- _DESCRIPTION OF THE TASK_
Restating the records exactly is the whole task.

- _RECORDS PROVIDED_
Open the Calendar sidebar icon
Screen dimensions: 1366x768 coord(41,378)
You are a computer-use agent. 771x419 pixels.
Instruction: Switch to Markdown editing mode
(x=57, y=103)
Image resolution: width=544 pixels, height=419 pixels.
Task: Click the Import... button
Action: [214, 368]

- _WRITTEN ANSWER_
Open the Calendar sidebar icon
Screen dimensions: 1366x768 coord(41,378)
You are a computer-use agent. 771x419 pixels.
Instruction: Switch to Markdown editing mode
(x=57, y=103)
Image resolution: width=544 pixels, height=419 pixels.
Task: Click the Import... button
Action: [214, 368]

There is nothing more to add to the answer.